Vivi il basket 365, lui saprà ripagarti

Lucky licenziato da Boston!

Zingarata con Lucky. Eh, che tempi!!

Zingarata con Lucky. Eh, che tempi!!


Fate voi, l’unico mio anello di congiunzione con il mondo Nba è stato estromesso da quel mondo. Lucky, al secolo Damon Bust, 33 anni, famiglia originaria della Pennsillvanya, non è più la mascotte dei Boston Celtics che da un cinque anni rallegra il pubblico sia al Garden che in giro per il mondo (ha partecipato a più di un All Star Game e poi, tra l’altro, a Roma per l’European Tour della Nba nel 2007).

Licenziato per tutta una serie di motivi. Il giovanotto e Boston avevano deciso di separarsi, pare, alla fine di questa stagione ma forse qualcosa si era già rotto in precedenza.

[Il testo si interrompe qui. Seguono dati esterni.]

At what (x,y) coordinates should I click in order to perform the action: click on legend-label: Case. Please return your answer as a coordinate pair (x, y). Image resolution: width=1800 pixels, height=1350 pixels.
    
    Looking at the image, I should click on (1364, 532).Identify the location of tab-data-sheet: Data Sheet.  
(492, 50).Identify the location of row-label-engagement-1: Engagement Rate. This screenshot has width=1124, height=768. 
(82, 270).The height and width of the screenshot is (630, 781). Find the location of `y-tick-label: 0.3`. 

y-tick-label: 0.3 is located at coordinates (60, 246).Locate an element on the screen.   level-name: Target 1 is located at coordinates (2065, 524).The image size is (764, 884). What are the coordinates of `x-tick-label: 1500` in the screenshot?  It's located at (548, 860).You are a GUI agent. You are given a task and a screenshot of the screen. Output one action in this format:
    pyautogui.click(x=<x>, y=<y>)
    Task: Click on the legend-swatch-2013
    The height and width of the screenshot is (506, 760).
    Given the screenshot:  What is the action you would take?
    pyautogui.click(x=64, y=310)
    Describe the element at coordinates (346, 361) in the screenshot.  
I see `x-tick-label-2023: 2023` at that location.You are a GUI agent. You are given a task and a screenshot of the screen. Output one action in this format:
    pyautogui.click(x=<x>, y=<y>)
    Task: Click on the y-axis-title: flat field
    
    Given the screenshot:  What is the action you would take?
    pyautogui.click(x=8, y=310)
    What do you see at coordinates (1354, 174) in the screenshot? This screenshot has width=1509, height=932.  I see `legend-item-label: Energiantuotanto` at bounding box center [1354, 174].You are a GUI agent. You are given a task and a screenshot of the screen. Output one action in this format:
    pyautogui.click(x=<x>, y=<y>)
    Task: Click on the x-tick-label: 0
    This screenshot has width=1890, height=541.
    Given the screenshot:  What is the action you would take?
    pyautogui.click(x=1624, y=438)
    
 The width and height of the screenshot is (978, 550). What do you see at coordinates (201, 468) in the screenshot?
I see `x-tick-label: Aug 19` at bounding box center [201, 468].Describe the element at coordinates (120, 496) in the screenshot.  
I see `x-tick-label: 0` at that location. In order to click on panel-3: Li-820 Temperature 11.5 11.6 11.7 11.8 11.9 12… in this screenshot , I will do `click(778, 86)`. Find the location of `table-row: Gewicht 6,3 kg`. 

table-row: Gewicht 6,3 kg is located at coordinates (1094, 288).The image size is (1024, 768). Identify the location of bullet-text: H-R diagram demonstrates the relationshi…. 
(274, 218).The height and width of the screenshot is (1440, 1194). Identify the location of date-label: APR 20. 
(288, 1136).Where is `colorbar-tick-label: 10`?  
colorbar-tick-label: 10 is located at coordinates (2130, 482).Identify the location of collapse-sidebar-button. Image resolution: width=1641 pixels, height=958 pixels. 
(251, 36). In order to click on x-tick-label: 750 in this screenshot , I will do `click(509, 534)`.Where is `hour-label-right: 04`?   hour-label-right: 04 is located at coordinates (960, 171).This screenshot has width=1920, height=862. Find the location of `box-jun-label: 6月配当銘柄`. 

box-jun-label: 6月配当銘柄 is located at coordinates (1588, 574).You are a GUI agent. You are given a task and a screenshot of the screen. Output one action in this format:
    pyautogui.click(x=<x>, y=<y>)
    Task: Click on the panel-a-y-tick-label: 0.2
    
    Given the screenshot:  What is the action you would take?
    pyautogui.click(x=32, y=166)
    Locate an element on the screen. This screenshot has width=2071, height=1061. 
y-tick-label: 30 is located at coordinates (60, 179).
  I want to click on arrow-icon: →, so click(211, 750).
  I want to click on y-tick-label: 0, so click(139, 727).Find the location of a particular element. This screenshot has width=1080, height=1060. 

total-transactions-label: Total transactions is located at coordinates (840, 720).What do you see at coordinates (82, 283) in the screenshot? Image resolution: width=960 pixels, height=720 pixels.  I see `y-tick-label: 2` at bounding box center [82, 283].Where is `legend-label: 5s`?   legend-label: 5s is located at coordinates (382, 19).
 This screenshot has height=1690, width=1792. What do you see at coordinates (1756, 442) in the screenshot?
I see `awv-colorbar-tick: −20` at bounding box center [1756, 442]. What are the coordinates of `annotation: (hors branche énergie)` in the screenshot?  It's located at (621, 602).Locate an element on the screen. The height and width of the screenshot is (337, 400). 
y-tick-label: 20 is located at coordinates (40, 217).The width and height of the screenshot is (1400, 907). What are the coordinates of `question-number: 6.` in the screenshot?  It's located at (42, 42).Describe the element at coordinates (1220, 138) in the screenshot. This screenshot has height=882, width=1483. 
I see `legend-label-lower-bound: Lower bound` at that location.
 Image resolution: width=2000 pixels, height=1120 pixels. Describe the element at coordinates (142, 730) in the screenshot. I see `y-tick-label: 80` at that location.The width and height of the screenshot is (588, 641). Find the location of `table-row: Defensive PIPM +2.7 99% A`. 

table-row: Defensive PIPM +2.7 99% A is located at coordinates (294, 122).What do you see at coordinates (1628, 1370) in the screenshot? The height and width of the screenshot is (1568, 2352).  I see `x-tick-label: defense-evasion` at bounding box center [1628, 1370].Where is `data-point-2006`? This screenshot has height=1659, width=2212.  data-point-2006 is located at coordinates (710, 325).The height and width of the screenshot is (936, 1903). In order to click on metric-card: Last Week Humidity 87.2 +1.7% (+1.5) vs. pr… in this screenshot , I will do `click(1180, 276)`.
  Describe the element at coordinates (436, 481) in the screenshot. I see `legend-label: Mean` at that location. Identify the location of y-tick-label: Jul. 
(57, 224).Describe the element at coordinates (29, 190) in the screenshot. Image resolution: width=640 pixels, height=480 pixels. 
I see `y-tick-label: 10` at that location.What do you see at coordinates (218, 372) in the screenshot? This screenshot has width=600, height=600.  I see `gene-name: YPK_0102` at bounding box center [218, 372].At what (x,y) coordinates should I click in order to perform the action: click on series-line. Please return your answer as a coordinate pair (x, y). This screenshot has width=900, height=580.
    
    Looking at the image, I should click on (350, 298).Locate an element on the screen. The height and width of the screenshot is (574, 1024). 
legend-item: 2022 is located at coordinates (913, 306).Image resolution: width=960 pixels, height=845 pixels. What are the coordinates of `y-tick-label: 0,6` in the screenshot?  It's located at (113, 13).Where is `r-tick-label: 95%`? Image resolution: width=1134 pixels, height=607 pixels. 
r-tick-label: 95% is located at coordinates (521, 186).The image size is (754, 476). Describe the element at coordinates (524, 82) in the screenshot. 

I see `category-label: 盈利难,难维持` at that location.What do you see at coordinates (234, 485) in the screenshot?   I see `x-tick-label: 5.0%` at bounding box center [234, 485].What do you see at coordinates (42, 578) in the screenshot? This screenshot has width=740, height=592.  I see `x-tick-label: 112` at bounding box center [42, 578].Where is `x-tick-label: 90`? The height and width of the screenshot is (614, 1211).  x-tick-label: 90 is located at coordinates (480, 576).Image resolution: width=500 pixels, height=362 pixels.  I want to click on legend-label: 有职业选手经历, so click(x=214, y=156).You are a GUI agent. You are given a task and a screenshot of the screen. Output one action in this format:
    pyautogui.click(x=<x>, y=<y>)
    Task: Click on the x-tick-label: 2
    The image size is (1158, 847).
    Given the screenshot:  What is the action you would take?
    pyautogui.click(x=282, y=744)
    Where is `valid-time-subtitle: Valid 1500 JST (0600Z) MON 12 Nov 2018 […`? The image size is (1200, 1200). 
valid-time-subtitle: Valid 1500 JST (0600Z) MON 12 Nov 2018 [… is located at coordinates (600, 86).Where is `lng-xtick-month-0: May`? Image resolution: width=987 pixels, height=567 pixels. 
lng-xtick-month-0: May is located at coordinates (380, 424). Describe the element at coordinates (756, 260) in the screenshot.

Se è vero come è vero che, in pratica, dopo la partita dell’altra sera contro Sacramento vinta 119-100 Lucky, il “Leprechaun”, ovvero il folletto della tradizione irlandese, è stato in pratica messo alla porta dai Celtics. Niente più salti mortali e piroette, niente più schiacciate saltando sul tappeto elastico negli halftime show.

Lucky forse si era anche un po’ rotto dopo in pratica sei anni di show. “A 33 anni hai voglia, come un atleta, di fermarti un attimo e capire quale potrà essere la tua occupazione una volta fuori dal campo”, ha detto Lucky al Boston Globe commentando questa separazione. Damon avrebbe in mente di dedicarsi ai bambini, allestendo dei corsi sull’importanza dello sport e del vivere sano.

Un licenziamento che fa notizia: Rich Gotham stesso, presidente dei Celtics, si è scomodato per dichiarare sempre al Globe che “si tratta di un semplice problema tra datore di lavoro e impiegato. Non posso dire di cosa si tratta adesso però”. Niente, pare, che abbia a che fare con comportamenti fuori dal campo. Si erano sparse le voci più incontrollate, ovvero che Lucky fosse coinvolto in guai giudiziari. La sostanza della notizia non cambia: Damon se ne va dai Celtics, e ora vedremo come i biancoverdi, e se i biancoverdi, lo sostituiranno.

E’ un uomo completamente fuori di testa Lucky. Posso dirlo con certezza dopo quella serata a Roma, in cui saltava da un livello all’altro delle tribune del PalaEur semplicemente calandosi dalla ringhiera e atterrando sulle gambe da almeno due metri. E’ andato in giro ovunque a farsi foto con i fan (me compreso, mi bullo al bar di questa foto da un anno ormai). Il suo sforzo fisico è sempre stato impressionante, quella sera me ne accorsi.

Il bello è leggere i commenti dei fan alla notizia: qualcuno vuole Scalabrine al posto di Lucky (povero Brian!! diamogli un po’ di fiducia via!!), qualcuno vuole Stephone Marbury. Altri vogliono dipingere di verde il gorilla dei Suns.

“Il solo modo che ho per ripagare i Suns dell’apporto in questi anni è quello di riversare ciò che ho imparato sul programma scolastico che voglio allestire”, dice Lucky. Non a tutti i tifosi Boston piaceva. Tanti ne avevano piene le scatole, anche perché è vero che un conto è vederlo una volta, un conto è vederlo ad ogni partita casalinga. Alla fine può stancare. Grazie comunque Lucky per quella foto. Un giorno ci incontreremo di nuovo.